Last login: Fri Oct 15 18:58:26 on ttyp1
Welcome to Darwin!
[robert-bouins-Computer:~] robertbouin%   ( apres % il y a un gros trait noir vertical )

votre adresse ; "  avosmac:~ avosmac$ " ne ressemble pas du tout a la mienne :
" [robert-bouins-Computer:~] robertbouin%  "  avec ces 2 crohets ? 
j'ai peut-etre des parametres qui ne sont pas en symbiose dans differents domaines :nom de l'ordinateur , nom de la maison , nom de l'admistrateur etc    je n'ai pas mis de mot de passe 

je vais quand meme re-essaye en mettant ce sacre espace en plus  ( un ou une espace en langage informatique ?)
mais je crois aussi qu'il faudrait que je me decide a envisager de changer ce bon vieux G3 ( de temps en temps 
je me surprends a penser qu'avec le prix de mon G3 en 1998 + les rajouts successifs  ce n'est pas sur que cela n'aurait pas ete plus agreable d'avoir 5 ou 6 ou meme 7 PC à 5000 F pendant le meme temps !  !  !   ce n'est pas si evident que ca meme  en etant tres objectif !  !  ) 

a+


----------



## Gaston (17 Octobre 2004)

les lettres en rab ce sont des options qu'on peut ajouter, faut faire man ln pour savoir à quoi ça sert exactement 

petit chipotage pendant qu'on y est : "espace" est féminin en typographie, donc "il faut mettre une espace entre ln et -s"... etc 

voilà c'était la minute culturelle (en un seul mot) du jour


----------



## FjRond (18 Octobre 2004)

dbr22 a dit:
			
		

> je vais quand même re-essaye en mettant ce sacre espace en plus  ( un ou une espace en langage informatique ?)
> mais je crois aussi qu'il faudrait que je me décide a envisager de changer ce bon vieux G3 ( de temps en temps
> je me surprends a penser qu'avec le prix de mon G3 en 1998 + les rajouts successifs  ce n'est pas sur que cela n'aurait pas été plus agréable d'avoir 5 ou 6 ou même 7 PC à 5000 F pendant le même temps !  !  !   ce n'est pas si évident que ça même  en étant très objectif !  !  )
> a+


Vos problèmes n'ont rien à voir avec votre bon vieux G3.
*Une* espace, ce n'est pas du langage informatique, mais typographique: l'espace qui sépare deux mots est féminine (sans en tirer des conclusions sur le beau sexe !).
Dans le langage informatique (shell, etc), l'espace a une signification précise: c'est un séparateur.
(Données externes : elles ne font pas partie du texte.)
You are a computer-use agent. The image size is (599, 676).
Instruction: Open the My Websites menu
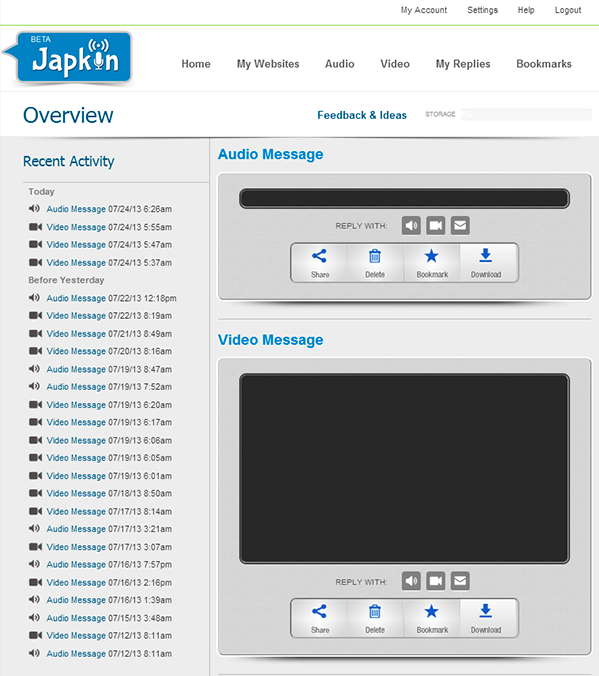click(x=268, y=64)
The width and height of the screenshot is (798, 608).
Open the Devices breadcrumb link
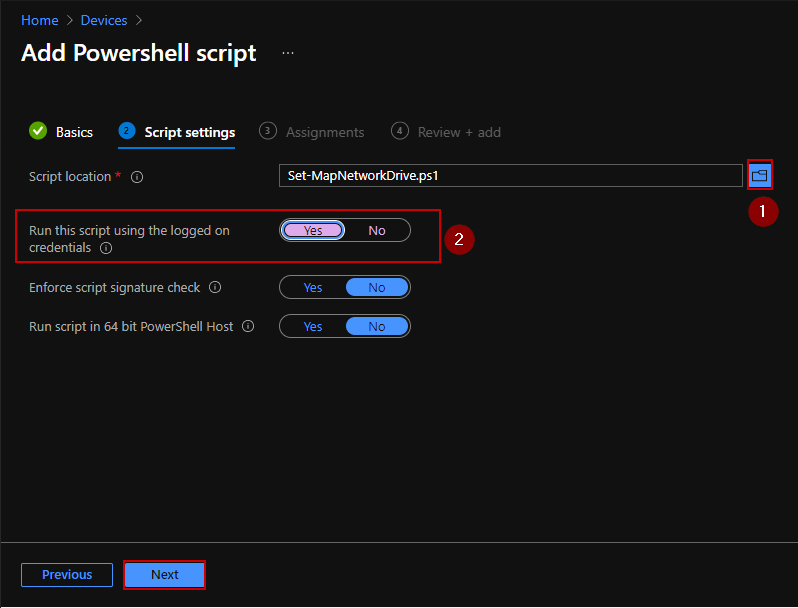click(104, 20)
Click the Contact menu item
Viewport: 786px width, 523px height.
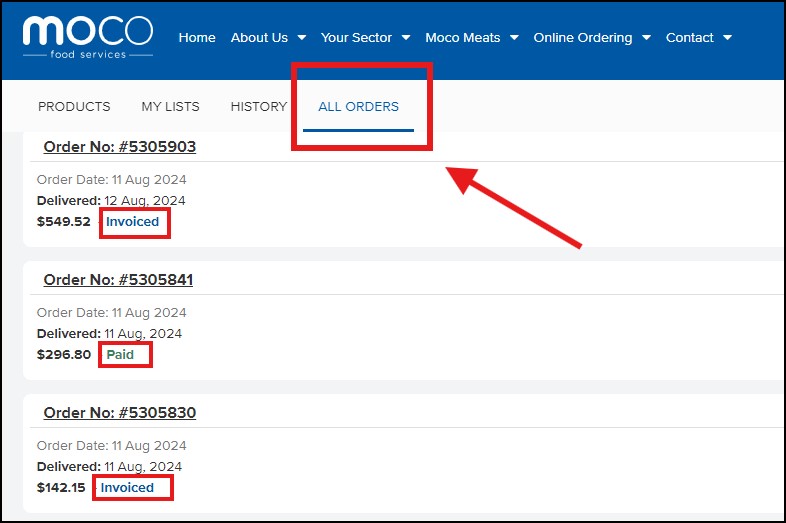(689, 38)
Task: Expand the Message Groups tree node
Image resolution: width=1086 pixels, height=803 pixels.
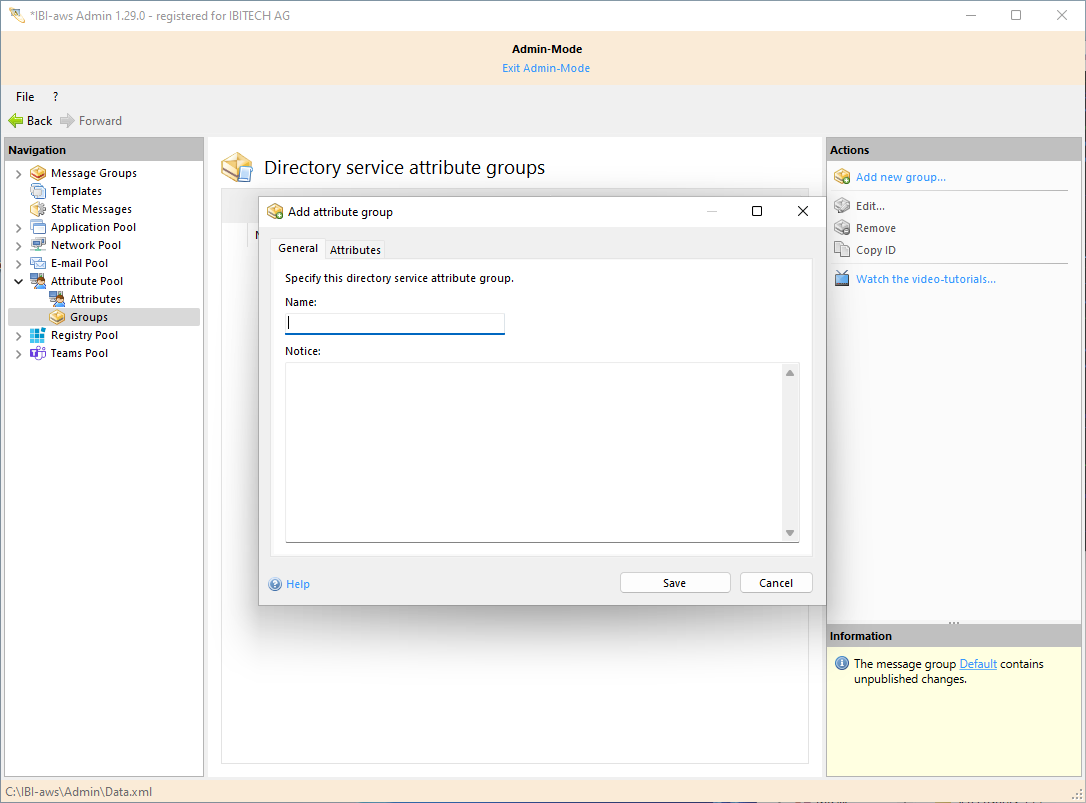Action: coord(18,173)
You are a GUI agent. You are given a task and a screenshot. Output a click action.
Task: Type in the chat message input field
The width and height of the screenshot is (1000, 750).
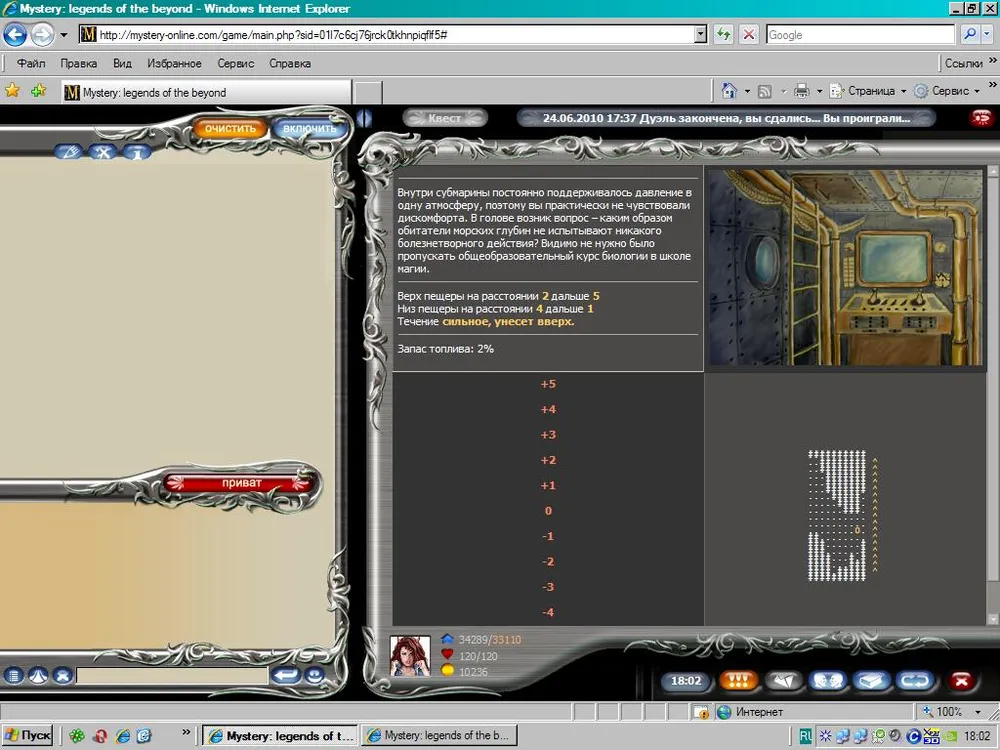[x=172, y=677]
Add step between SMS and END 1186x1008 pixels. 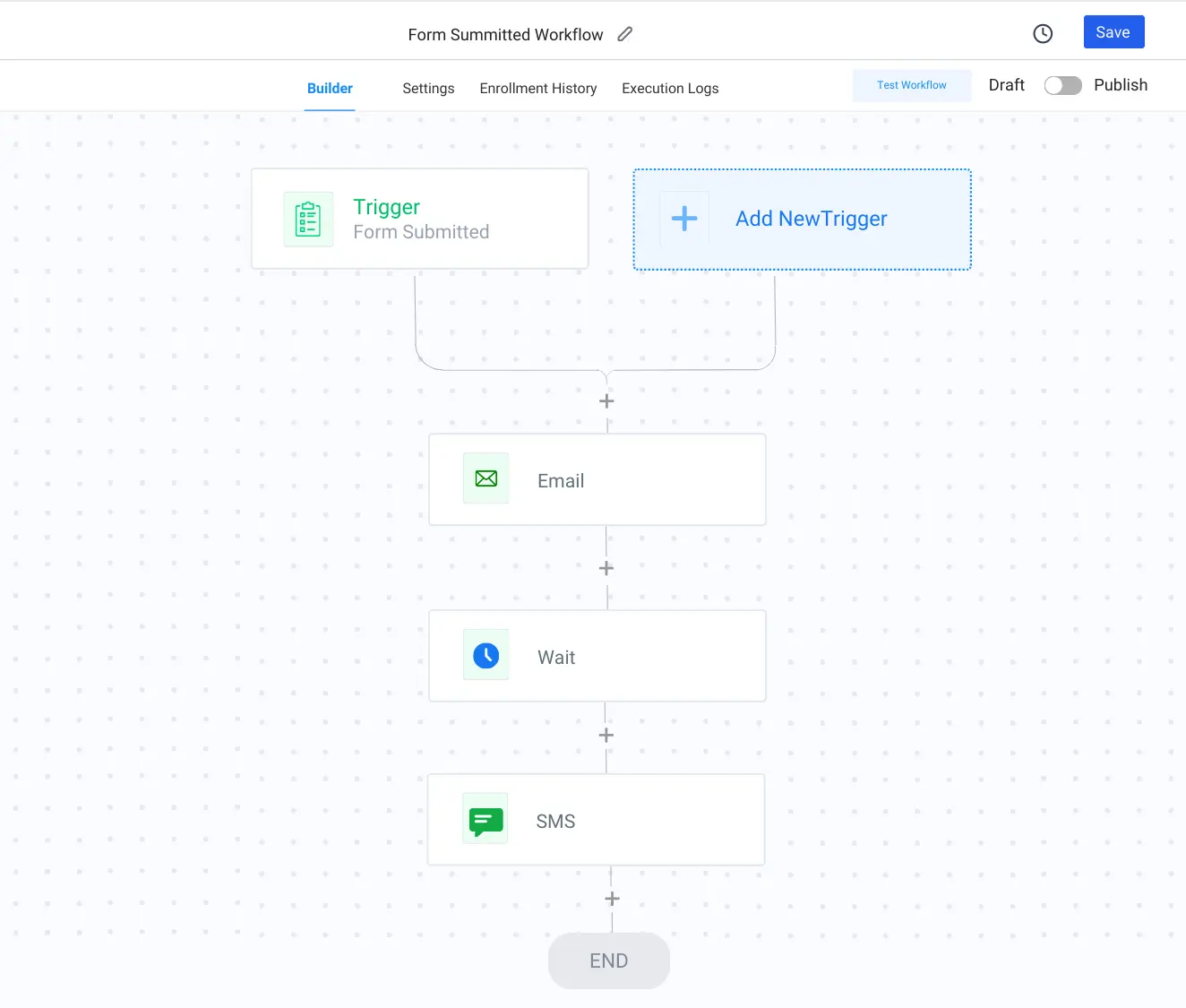[612, 899]

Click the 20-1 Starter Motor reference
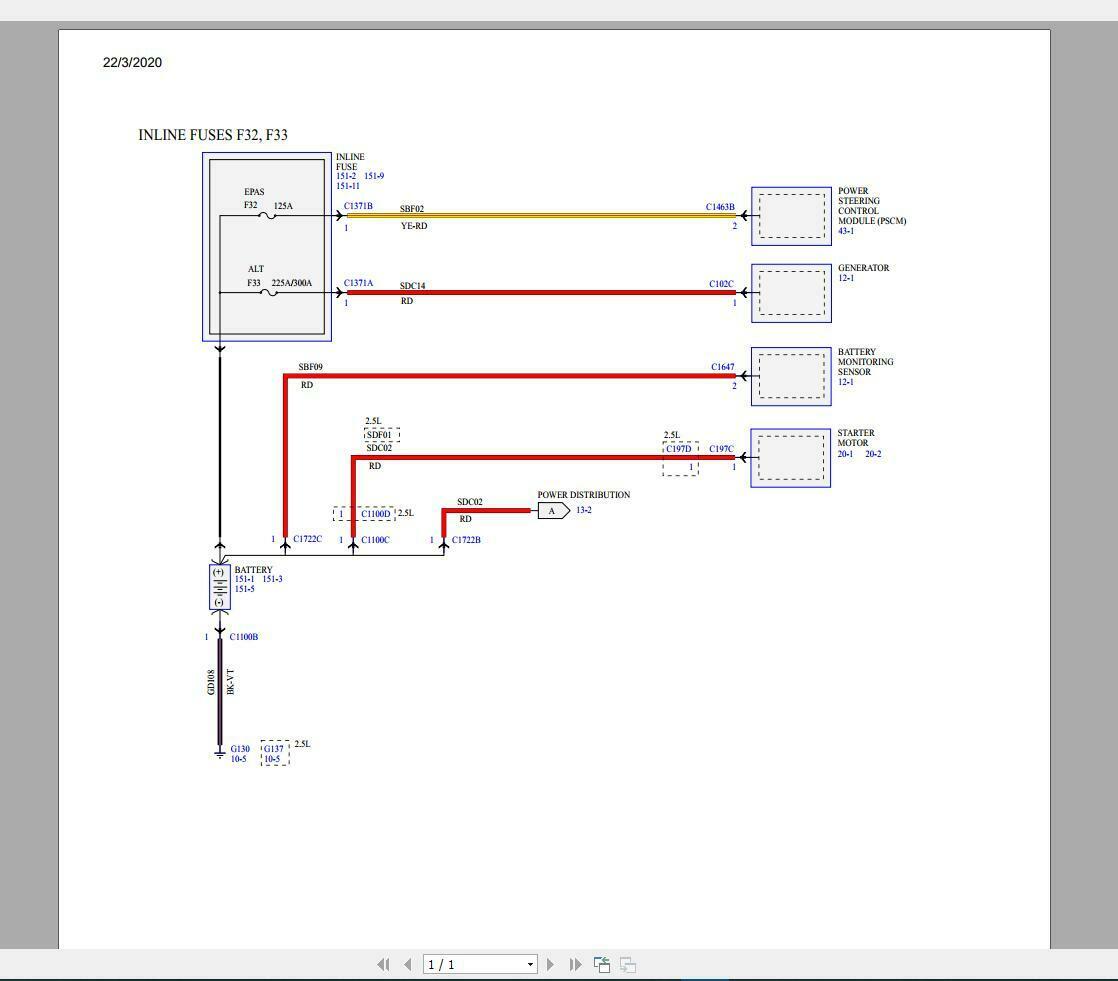(x=846, y=454)

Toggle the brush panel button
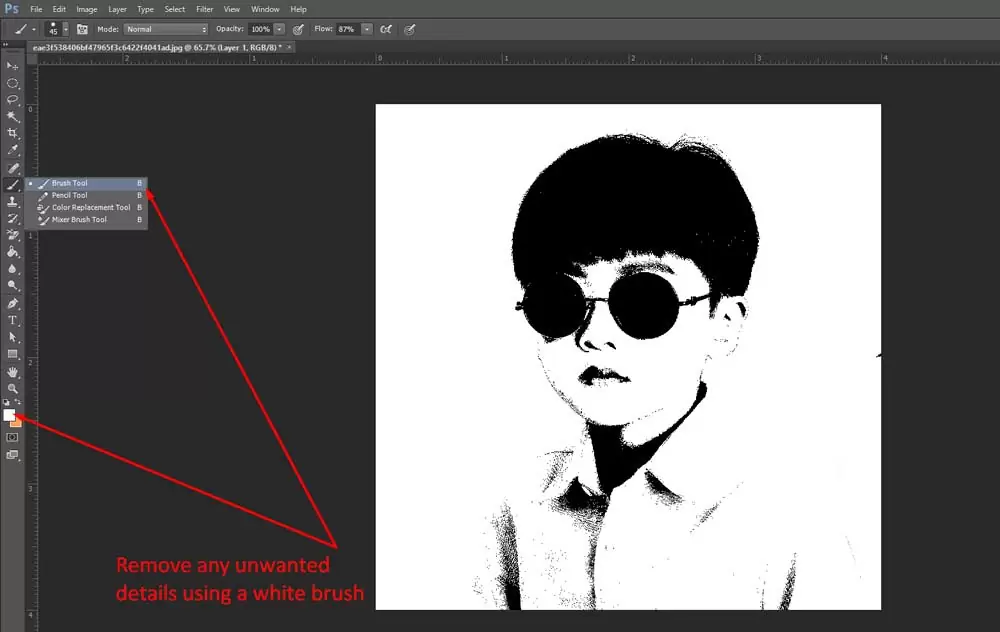(x=82, y=29)
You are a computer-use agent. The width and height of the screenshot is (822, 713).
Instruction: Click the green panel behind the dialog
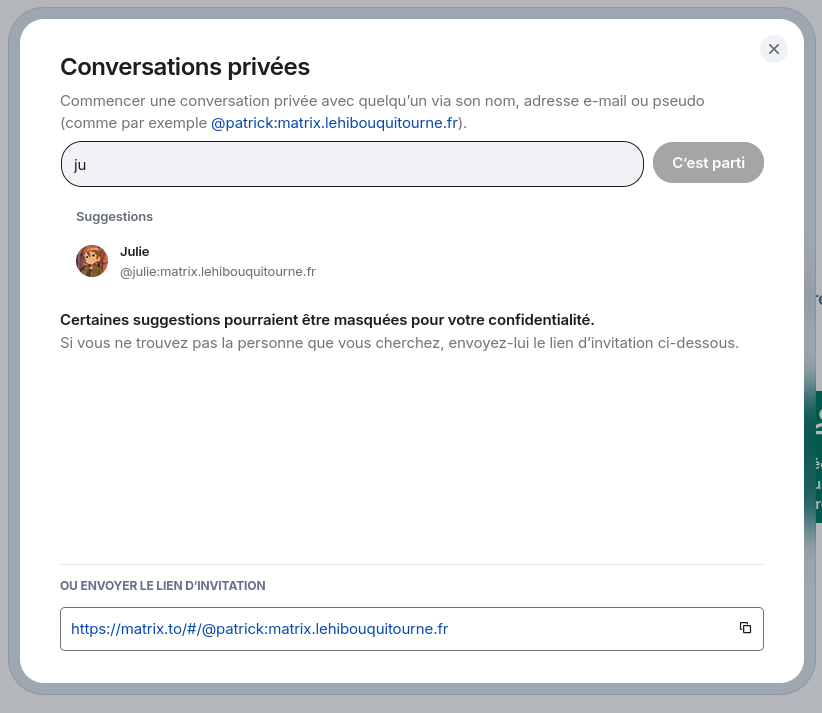coord(813,456)
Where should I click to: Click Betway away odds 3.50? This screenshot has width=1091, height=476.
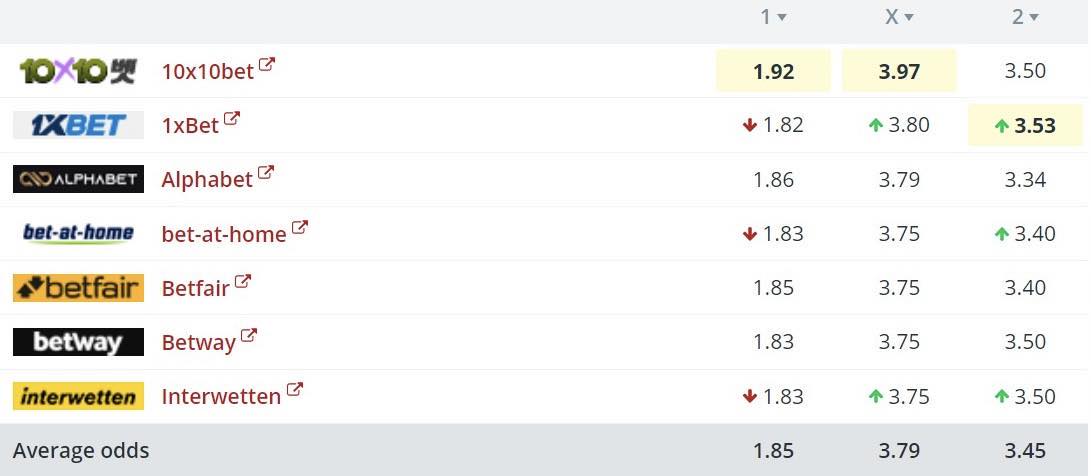click(1025, 342)
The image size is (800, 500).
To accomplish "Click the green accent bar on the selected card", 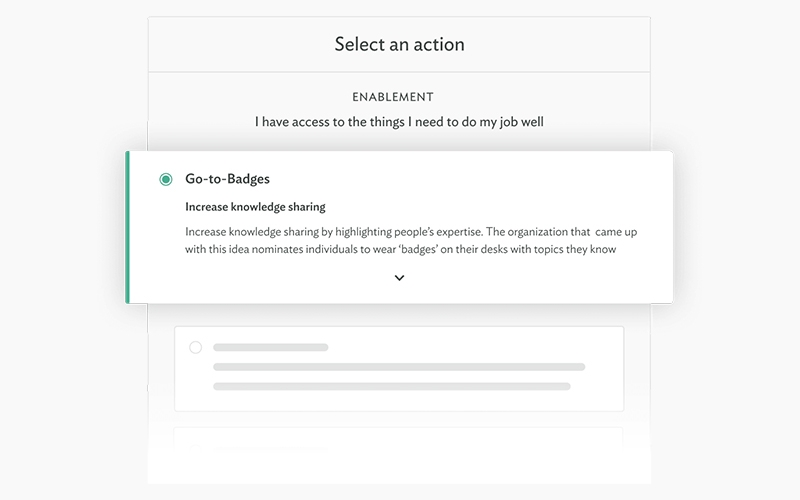I will (128, 227).
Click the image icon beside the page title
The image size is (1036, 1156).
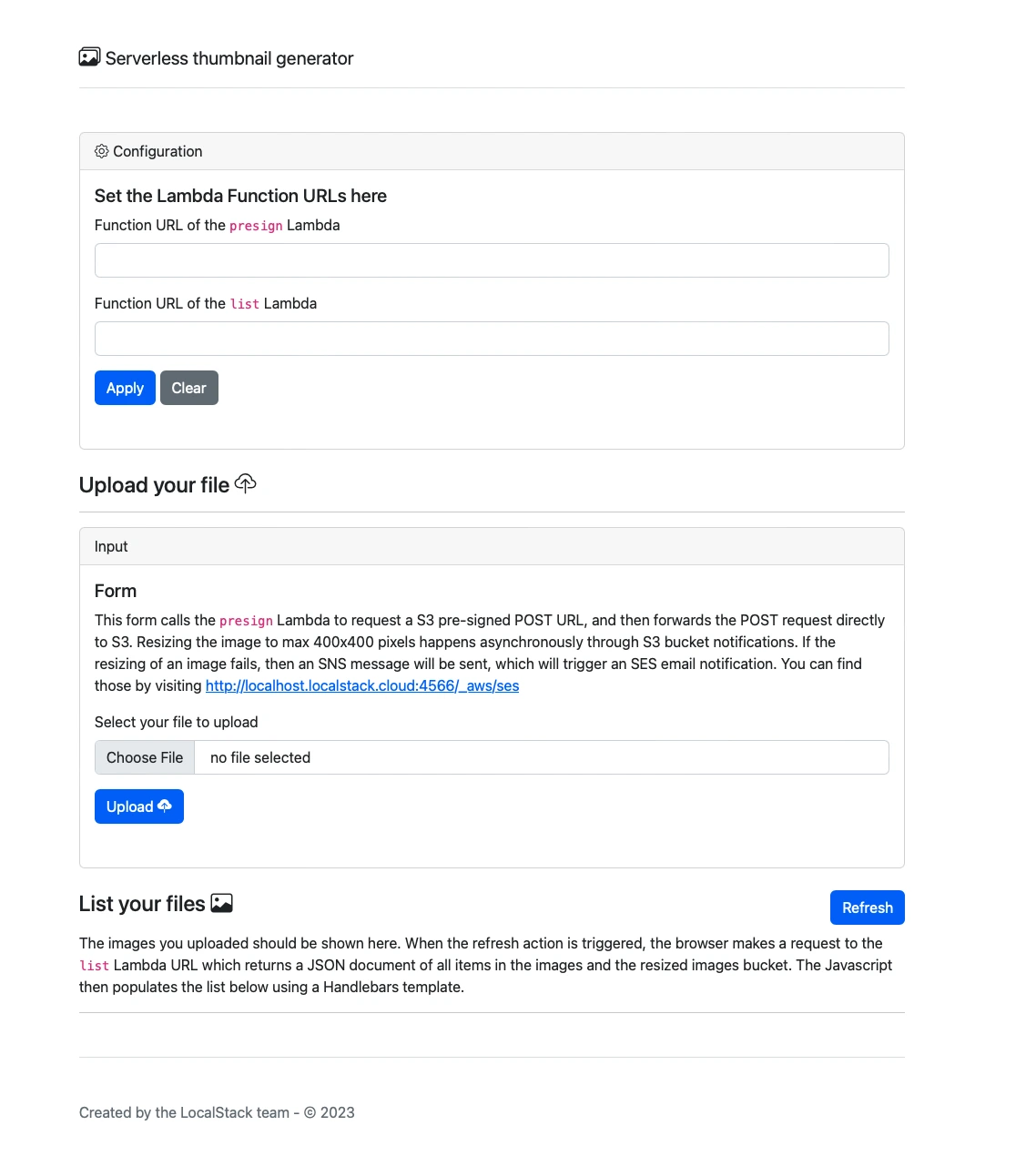tap(89, 57)
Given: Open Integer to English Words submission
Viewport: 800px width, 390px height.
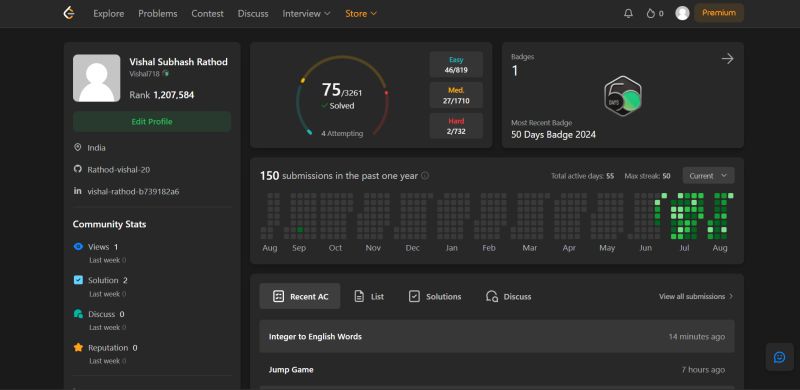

Si vous omettez l'espace entre l'option *-s* et le nom du fichier, le terminal prend l'expression _-smonfichier_ pour une option de commande, et il est désolé d'avoir à vous signifier qu'il ne la trouve pas. En général il faut donc séparer par une espace commande, option et nom de fichier (qui peut consister en un chemin d'accès absolu).
Pour ce qui est des informations de compte et ordinateur qui apparaissent à l'ouverture du Terminal, ça n'a aucune importance.


----------